++++ PASSAGE PROVIDED

For one thing, while I have never been 'banker' rich, we have never really had to worry too much about affording holidays, things for the house, new clothes and pretty much unlimited music.
This year we are suddenly in a position where I really have to think about what we need each month and what can wait; this month's 'treat' was a new light for the living room - long overdue as the space is often wasted due to lack of visibility! I am still suffering residual guilt from a few days ago when I bought myself a blouse - in a sale - with money that I was given for my birthday in January, which at the time I essentially frittered on groceries.
One of the things I learned while giving up alcohol is not to necessarily try and replace 'like for like' - a drink does not necessarily have to be replaced with another kind of drink. The space created by 'no drink' can be filled by another activity or experience quite unrelated to pouring things in your mouth. I remember the same giving up smoking (seeing a pattern here, huh?); the tendency is to replace fag with food, thus the annoying weight gain. Replace fag with nice walk or magazine and voila, no weight gain. It is actually a double positive as unproductive time is replaced by productive; spending by not spending; a replacement drink or fag could be as simple as 'sit in garden for five minutes thinking about and looking at plants.'
So to money; the same rule is starting to apply here as well - replace shopping 'therapy' and 'treats' with other activity and savings are no longer painful. It goes without saying that the things we do buy, carefully, feel far more like a treat than anything in years gone by. I look in horror at some clothes, light fittings, rugs etc we have bought without thinking and serve no useful function, but having bought them I am loth to remove them again. Don't get me started on restaurant bills... one thing I cannot see myself doing this year is eating out - at all - the thought of spending £30-£40 on food that will leave no concrete benefit and be forgotten the next day is just not an option. I shall hold off for whenever we finally get a holiday and sit at a plastic table on a beach or a field somewhere and order safe in the knowledge that I am adding to my memory bank, a worthy use for the bucks I have stashed away.
And so to cash-day-money-job, where I can look forward to ten days work equalling the money I got for the painting I sold. Great mentally on one hand - wow, sell a few more of them a month and we'd be laughing! But torturous on the other - gee, think how much more useful it would be to be in my studio; I wish I could switch my brain off...
Nearly forgot; my quote of the day from 'Death Proof' having finally got around to watching it (and loved it - don't care what that says about me!) Tarantino, playing a barman, refers to "Chartreuse, the only drink so good they named a colour after it." Love it.

++++++++

- **TASK REQUIREMENTS**
Please list each thing that, according to the first sentence of the passage on budgeting, the writer's household has never really had to worry much about affording. The entries have no connection to the passage.

++++ LISTED ENTRIES

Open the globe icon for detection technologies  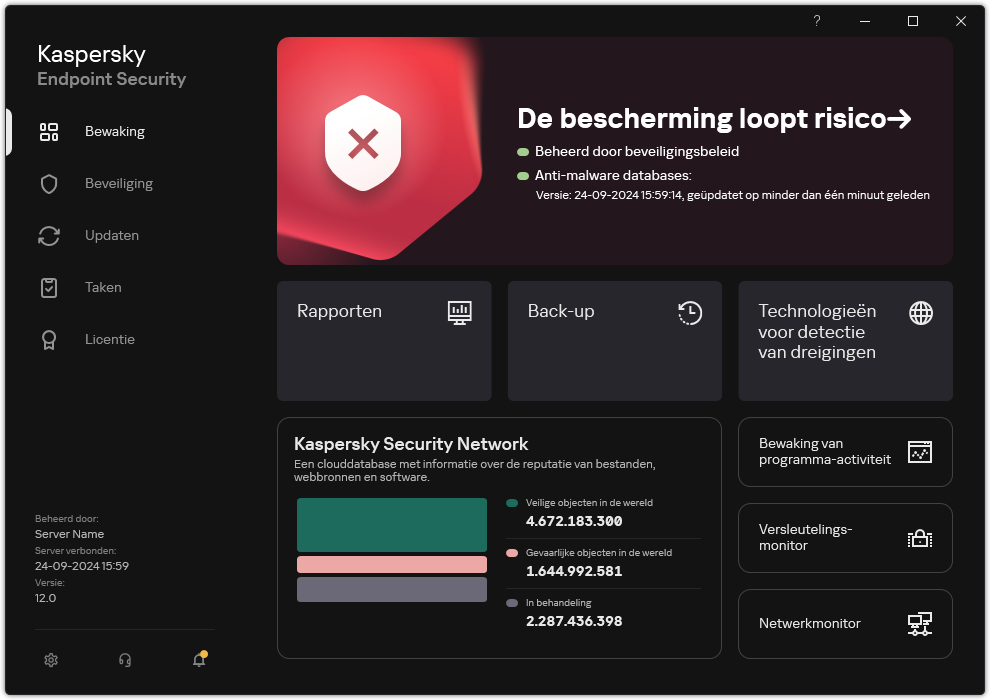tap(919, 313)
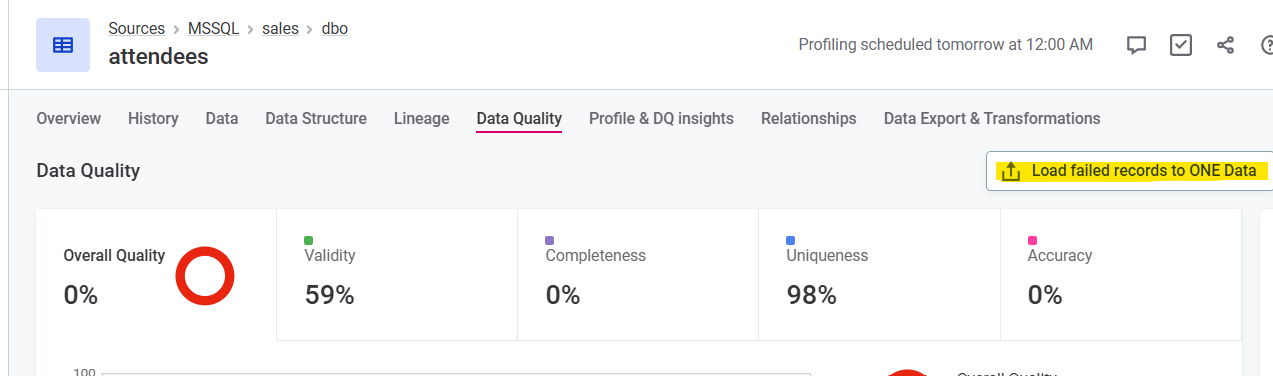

++++++++
++++ LISTED ENTRIES

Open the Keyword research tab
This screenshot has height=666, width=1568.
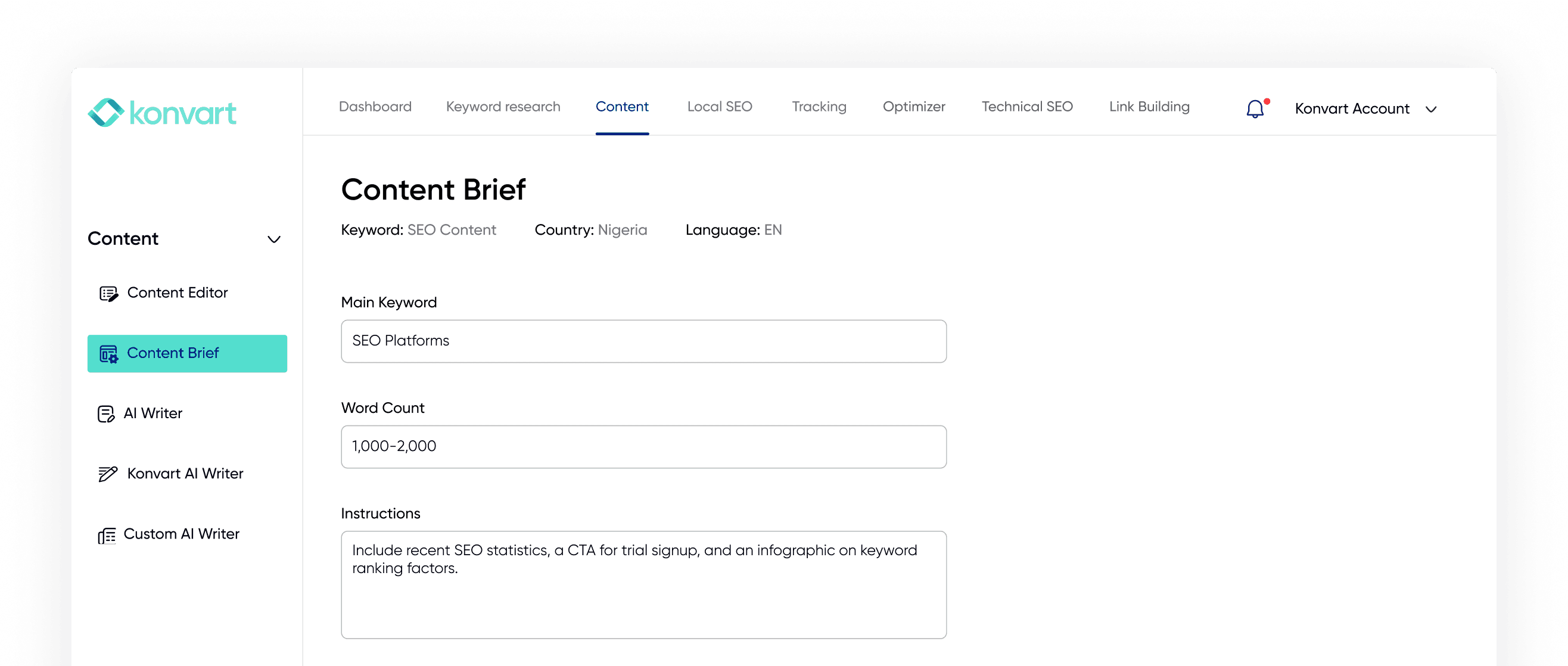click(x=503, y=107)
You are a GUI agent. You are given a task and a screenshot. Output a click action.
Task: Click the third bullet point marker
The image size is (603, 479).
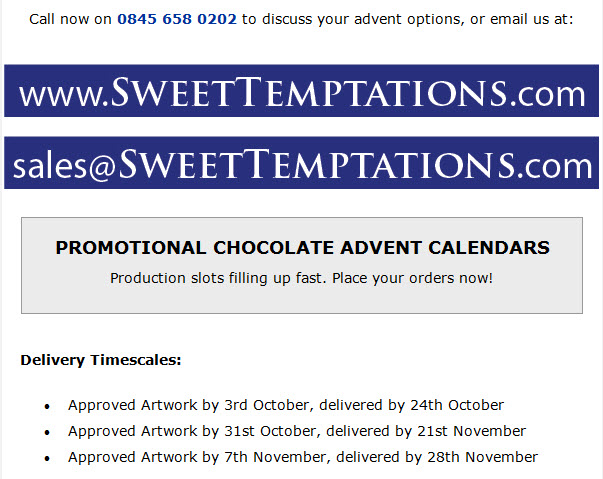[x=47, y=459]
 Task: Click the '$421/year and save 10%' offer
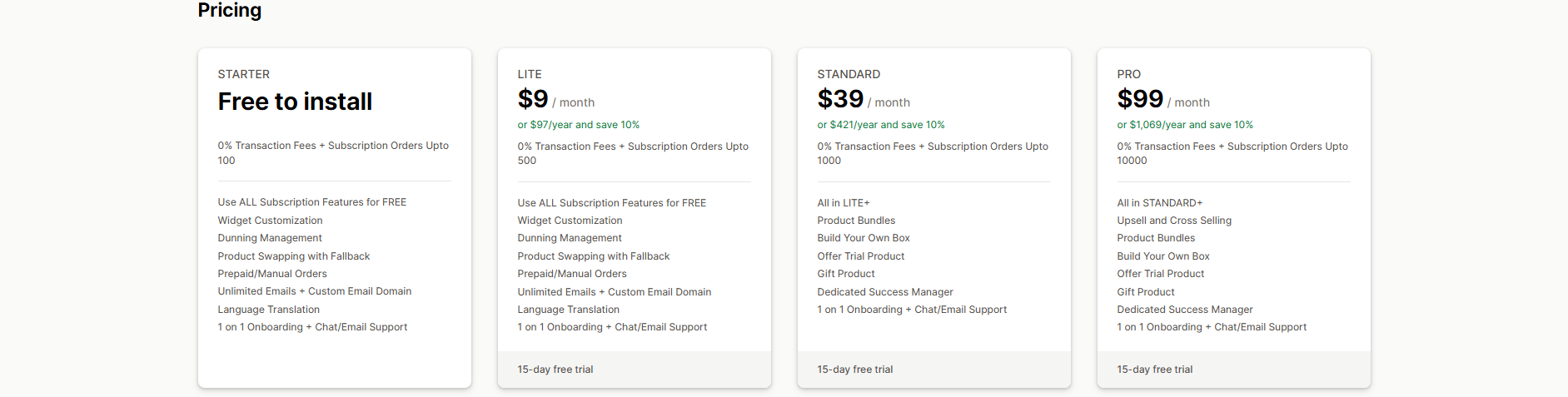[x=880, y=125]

++++++++

- **REPLY**
- holidays
- things for the house
- new clothes
- pretty much unlimited music